- _CONSIGNE_
Poursuivez le texte sur le nucléaire, les énergies renouvelables et la sobriété en reprenant juste après sa dernière phrase.

Le résultat, tout agrégé, il est là.
Là où le parc était de 100 GW, essentiellement pilotables, il y a 20 ans, on va aller chercher 400 GW de photovoltaïque (+350), 250 GW d'éolien terrestre offshore (+200), 150 GW de gaz garanti-sans-GES (+120).
En comptant sur les électrolyseurs, les batteries, la méthanisation, l'écrêtement et les interconnexions aux frontières pour équilibrer cette énorme surcapacité et une demande qui devra en partie s'y adapter.
On est pile dans la fuite en avant techniciste, se lancer à fond dans un scénario en espérant que les verrous auront sauté avant qu'on se heurte au mur, avec des surcapacités qui font beaucoup plus "culture de l'abondance" que "sobriété".
Donc aussi absurde que la catégorisation « pro-nucléaire = productiviste croissantiste », est la catégorisation « anti-nucléaire = sobre décroissantiste ».

D'ailleurs, je vous invite à réfléchir à ça : pourquoi le nucléaire serait synonyme d'abondance ?
Rien n'interdit de l'utiliser au juste besoin, voire en-dessous des besoins (comme c'est le cas de la quasi-totalité des systèmes électriques qui utilisent du nucléaire dans le monde). Ou bien d'essayer d'en faire une corne d'abondance : c'est un choix de société avant tout.

- _LES DONNÉES_
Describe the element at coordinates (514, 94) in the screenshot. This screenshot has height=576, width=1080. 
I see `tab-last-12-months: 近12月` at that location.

- _RÉPONSE RÉDIGÉE_
Là où, comme d'habitude, l'usage des EnR va être piloté par des contraintes physiques... Dont la première demeurera l'intermittence et donc le besoin de compenser par d'énormes surcapacités et/ou des moyens de stockage de masse qui restent à développer.
Sauf à, cas extrême, se contenter des EnR avec leurs problèmes, sans chercher à les résoudre : auquel cas on n'assure même plus le "juste besoin", et c'est plus propice à la précarité et l'effondrement qu'à la sobriété et la décroissance.
Bref, essayez de sortir la réflexion sur les technologies et les moyens de production des guerres de chapelle gauche / droite ou croissance / décroissance. Ça mérite mieux que ces raccourcis et ça rend les choses certes moins simple (le manichéisme a ses avantages) mais plus...
Lisibles ? Ou, en tout cas, leur donne le potentiel de rendre le débat davantage fondé sur des connaissances et des critères mesurables, voire objectifs, et non plus sur des associations outrancièrement simplistes.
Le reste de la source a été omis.